Danny McPherson danny at tcb.net
Mon May 2 16:25:34 UTC 2016



On 2016-05-02 09:16 AM, Martin Bacher wrote:

> I mainly agree on that. However, I have not found evidence of inter-AS
> S-RTBH deployments as of now. This would really require, at least in
> my understanding, a lot of hacks in order to implement it properly and
> avoid blackholing of the wrong traffic. BGP-FS is clearly doing a
> better job in that area. However, Tier 1s and most probably also some
> of the Tier 2s may not want to offer it to customers because they are
> loosing money if less traffic is sent downstream on IP-Transit links.

While possibly true in an small number of circumstance, I think that's a 
fairly naive view of the issue.  That said, preventing collateral damage 
on the trajectory towards network egress was one of the primary drivers 
for destination-based RTBH (sacrifice the target to save the lot).


> Great. Thanks for sharing that. One must just make sure that the tools
> are used properly. High volume attacks can easily mitigated in many
> cases with BGP-FS while while other attacks like low bandwidth TCP
> attacks will have to be mitigated by scrubbing centers.

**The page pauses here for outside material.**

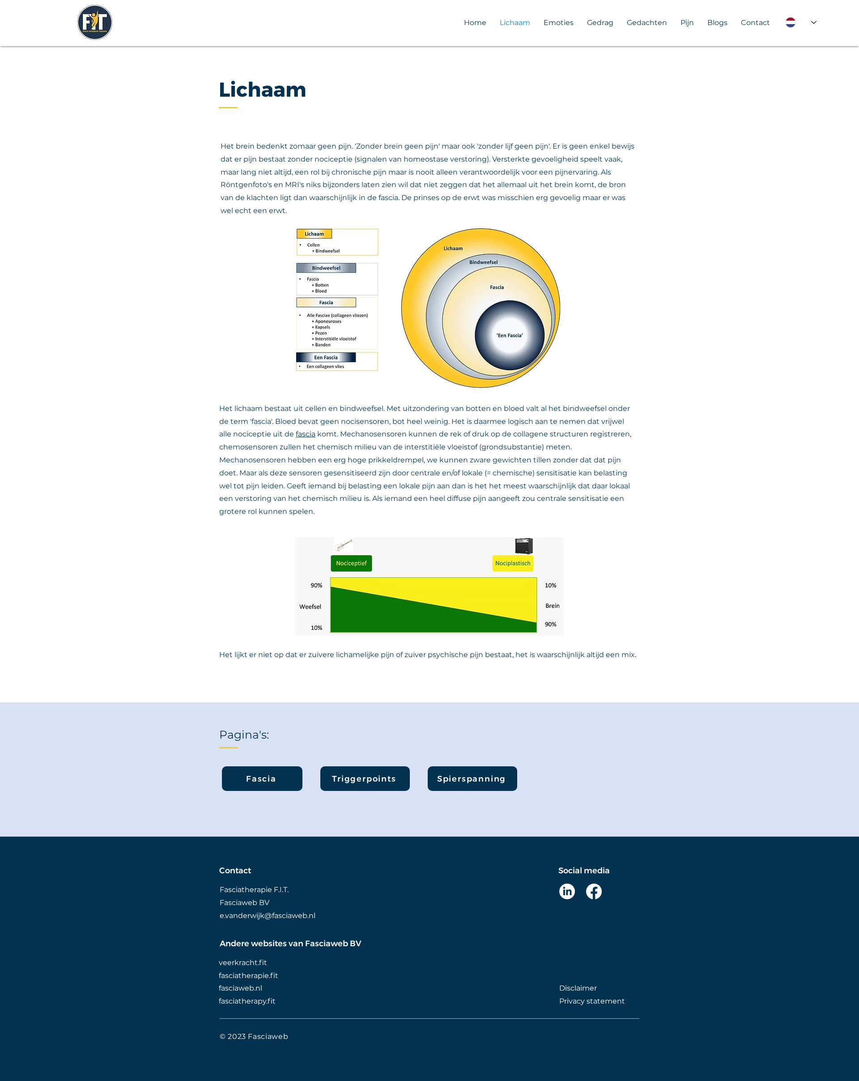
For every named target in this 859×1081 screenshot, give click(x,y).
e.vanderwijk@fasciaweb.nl (267, 915)
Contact (235, 871)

Even some of those can be mitigated with network and transport layer 
controls, but certainly, there are places where you need application 
layer "scrubbing".

> @SDN/NFV: I am not so sure if this will really help or make things
> just more complicated. I have just been told that people are working
> on netconf/yang solutions for ACL deployments, which may again only
> work for intra-AS deployments. But your comment is going, at least in
> my understand, beyond ACL deployments, right? Could you please
> elaborate a bit further on that.

All these techniques (from ACLs to BGP* to SDN) are all effectively 
about programming the forwarding path, albeit with more and more 
granularity, it's just a matter of where and what the management/control 
plane is.  I agree with your intra-AS comment.